I have a one-dimensional set of data points, of which I want to parameterise the probability density. I have reasons to believe that a Gaussian mixture model would be a good way to accomplish this, so I'm trying to use scikit-learn's GaussianMixture class to fit the parameters and weights of two Gaussian distributions.
Toy example:
import numpy as np
from sklearn.mixture import GaussianMixture
stdev_1 = 5
stdev_2 = 30
gaussian_data_1 = stdev_1 * np.random.randn(1000)
gaussian_data_2 = stdev_2 * np.random.randn(1000)
data = np.concatenate([gaussian_data_1, gaussian_data_2])
model = GaussianMixture(2)
data_2d = data.reshape((len(data), 1))
model.fit(data_2d)
print("Estimated means:", model.means_[:, 0])
print("Estimated stdevs:", model.covariances_[:, 0, 0] ** 0.5)
print("Estimated weights:", model.weights_)

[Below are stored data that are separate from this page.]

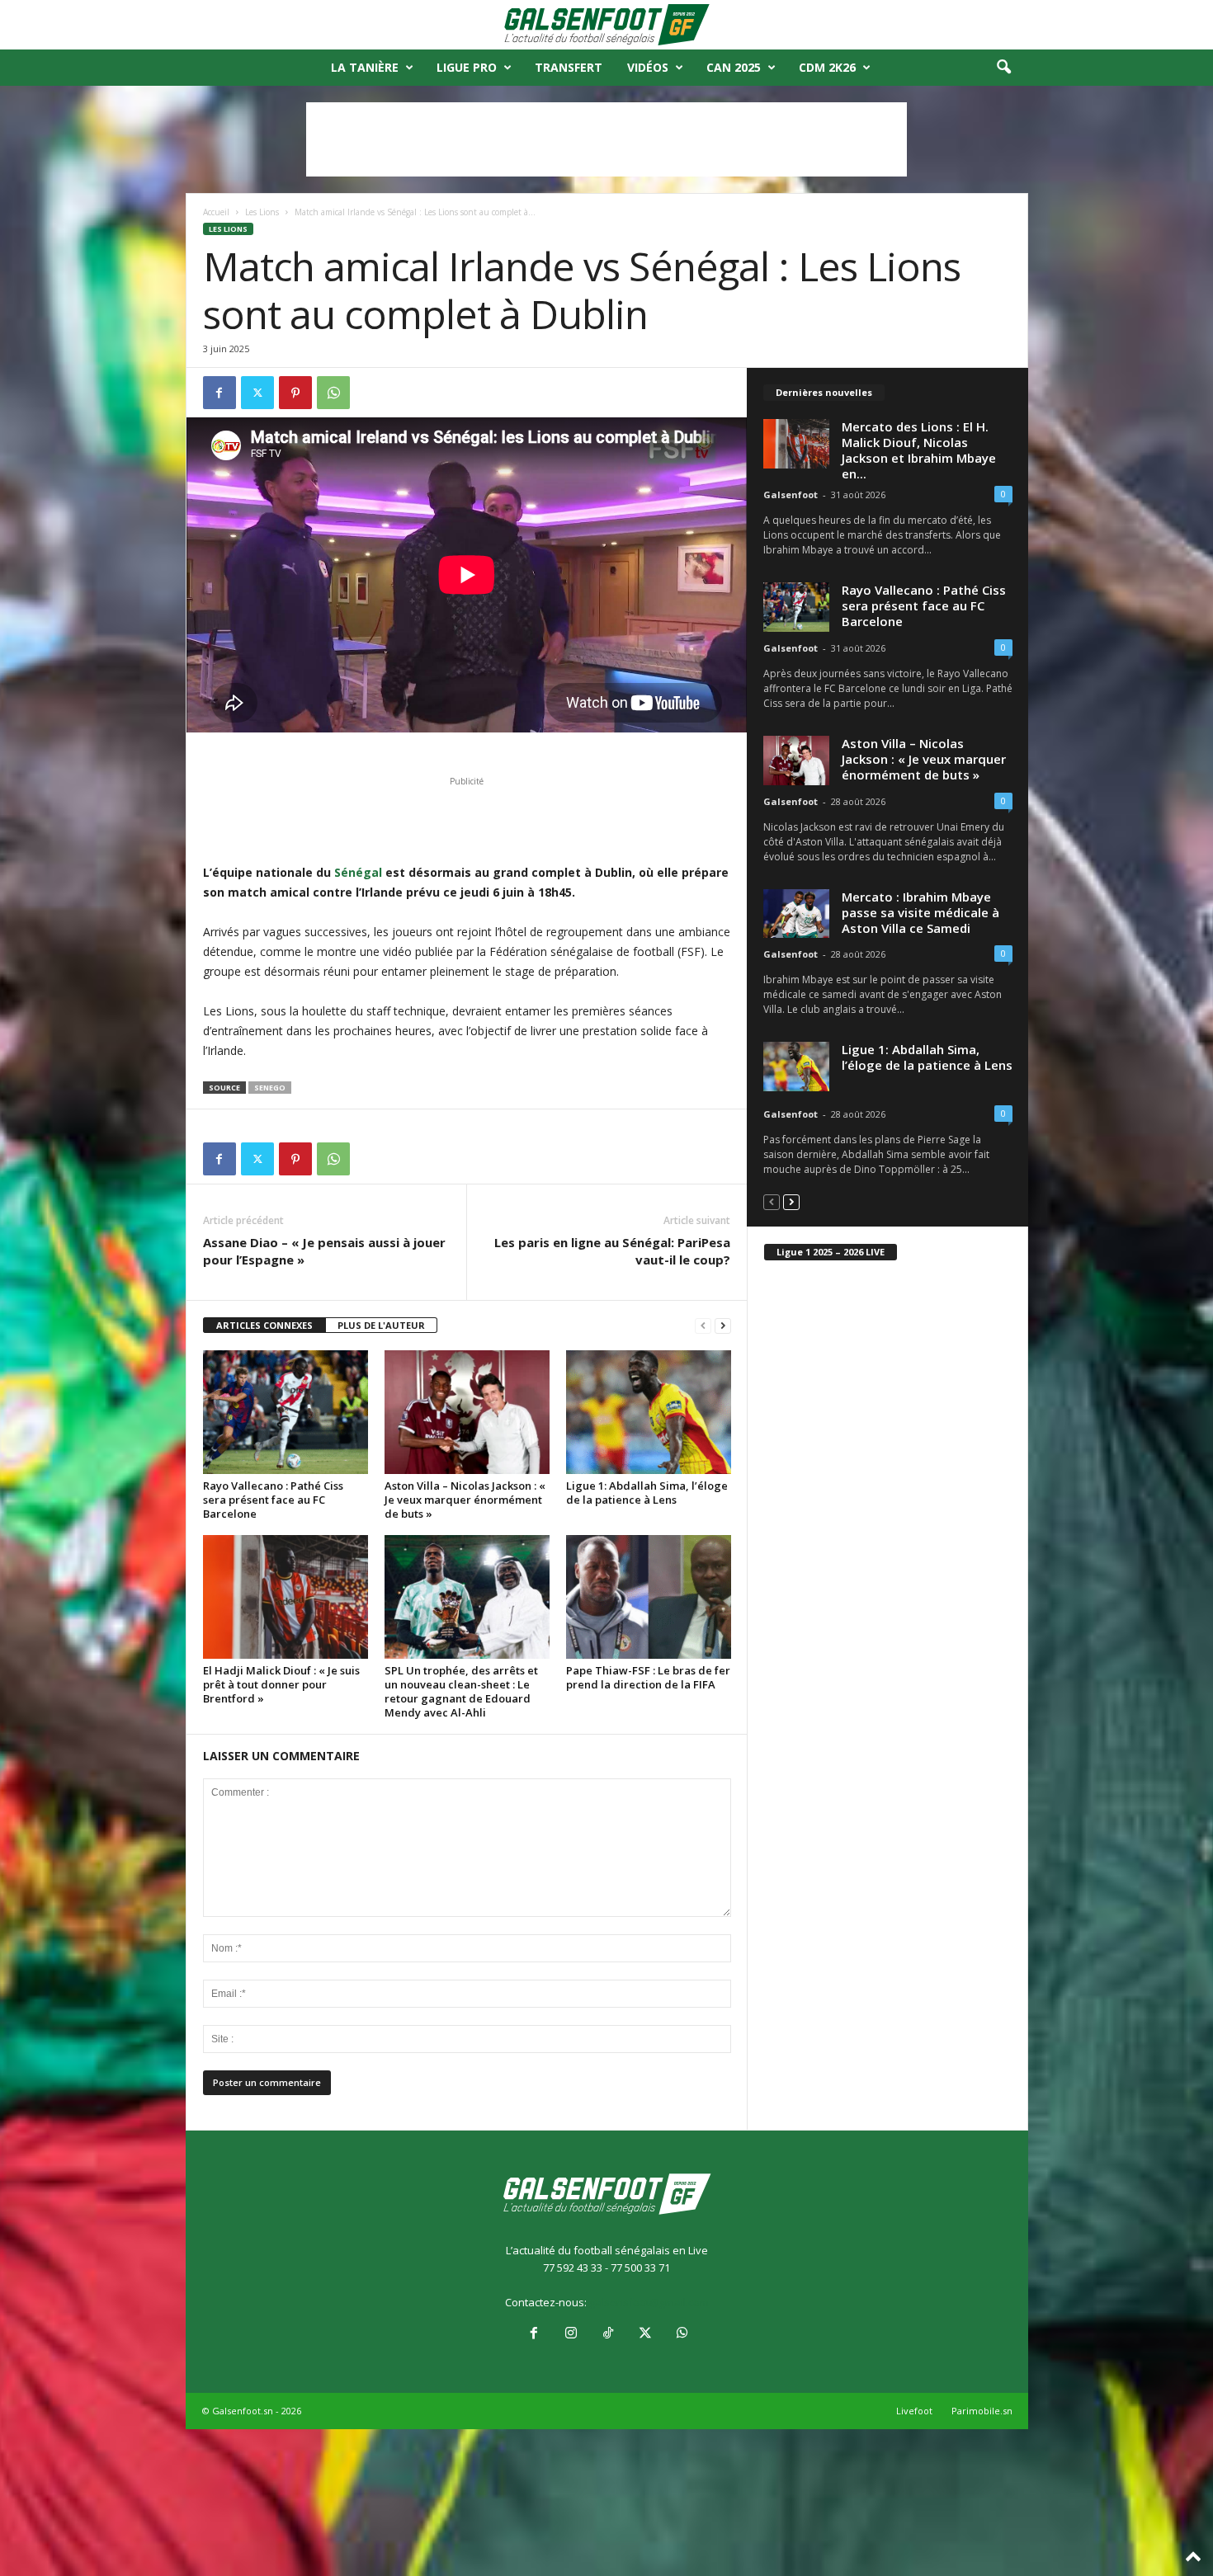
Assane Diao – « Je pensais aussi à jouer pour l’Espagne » (324, 1251)
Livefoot (914, 2410)
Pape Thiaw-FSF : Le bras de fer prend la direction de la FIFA (648, 1677)
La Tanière (365, 67)
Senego (270, 1087)
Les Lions (262, 212)
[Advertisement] (606, 139)
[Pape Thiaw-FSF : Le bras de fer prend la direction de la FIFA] (648, 1597)
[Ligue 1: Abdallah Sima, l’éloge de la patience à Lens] (648, 1412)
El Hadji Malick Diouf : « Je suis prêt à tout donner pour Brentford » (281, 1684)
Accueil (216, 212)
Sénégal (356, 872)
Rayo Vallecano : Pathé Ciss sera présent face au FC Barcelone (273, 1499)
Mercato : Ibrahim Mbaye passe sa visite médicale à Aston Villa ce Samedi (920, 912)
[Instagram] (570, 2334)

The resulting model has reasonable estimates of two Gaussians. I put in means of zero, and standard deviations of 5 and 30, both with weights of 0.5 (both have 1000 data points), and it finds means of [-0.0715483 and -0.06263915], standard deviations of [ 5.46757321 and 30.77977466], and weights of [0.53427173 and 0.46572827].
So far so good.
However, in my application, I know that the underlying distribution is unimodal, and I really only want to find out which combination of (standard deviations and weights) fits best. Hence, I'd like to force this model to use the same means, for instance by simply passing it the mean myself, and having it only optimise the weights and standard deviations (variances).
Is this possible with scikit-learn? The GaussianMixture class seems to be designed for classification, while I'm actually using it for the sake of parameterising a distribution, so it might be that there's a better solution that I'm not aware of.
If this is not feasible with scikit-learn, any suggestions on how to do this (Preferably with >2 Gaussians)?